# DIY c02 using compressed c02



## PinchHarmonic (Mar 30, 2007)

After much thought, i've decided to go with a cannister of c02 for my planted tank. No yeast and sugar.

Are there any good resources for doing this, or where to buy cheap c02? I've seen some nice hagen-ladder thingies on ebay i'm planning to buy so that too. So that leaves me the following things I will get, and other things I already have.

cannister of c02
the hagen ladder diffuser thingy
silicone tubing

What else do i need? Do i still need a drop check?

Thanks!


----------



## John N. (Dec 11, 2005)

For Pressurized CO2 which will run you around $160-200.

*5-10 lb CO2 Cylinder* - found locally from your fire extinquisher supply shops

*CO2 Regulator* - drsfostersmith.com for an Azoo Regulator, also Milwaukee Regulators on ebay.

*Diffuser* - Hagen ladders are efficient up to about 25 gallons, but I think you would want to keep things attractive in a tank. Check out aqmagic.com for glass diffusers. Reactors plumbed inline with a canister filter works well too.

----------------

▶ _Objective_
Copy the forum thread about setting up compressed CO2 for a planted tank above, word for word and in full.

▶ _Data section_
----------------

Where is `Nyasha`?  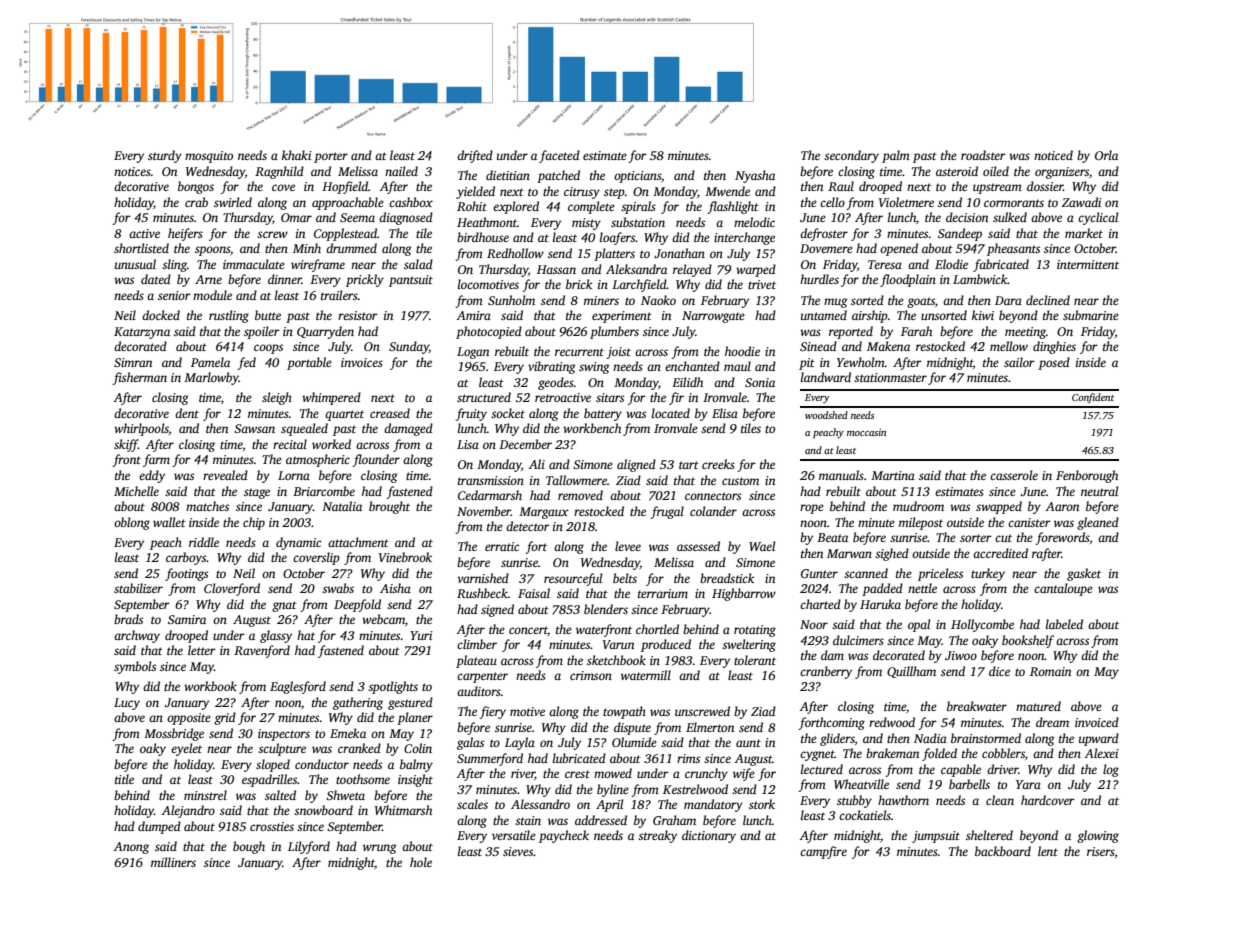
Nyasha is located at coordinates (755, 176).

----------------

▶ _Solution_
# DIY c02 using compressed c02



## PinchHarmonic (Mar 30, 2007)

After much thought, i've decided to go with a cannister of c02 for my planted tank. No yeast and sugar.

Are there any good resources for doing this, or where to buy cheap c02? I've seen some nice hagen-ladder thingies on ebay i'm planning to buy so that too. So that leaves me the following things I will get, and other things I already have.

cannister of c02
the hagen ladder diffuser thingy
silicone tubing

What else do i need? Do i still need a drop check?

Thanks!


----------



## John N. (Dec 11, 2005)

For Pressurized CO2 which will run you around $160-200.

*5-10 lb CO2 Cylinder* - found locally from your fire extinquisher supply shops

*CO2 Regulator* - drsfostersmith.com for an Azoo Regulator, also Milwaukee Regulators on ebay.

*Diffuser* - Hagen ladders are efficient up to about 25 gallons, but I think you would want to keep things attractive in a tank. Check out aqmagic.com for glass diffusers. Reactors plumbed inline with a canister filter works well too.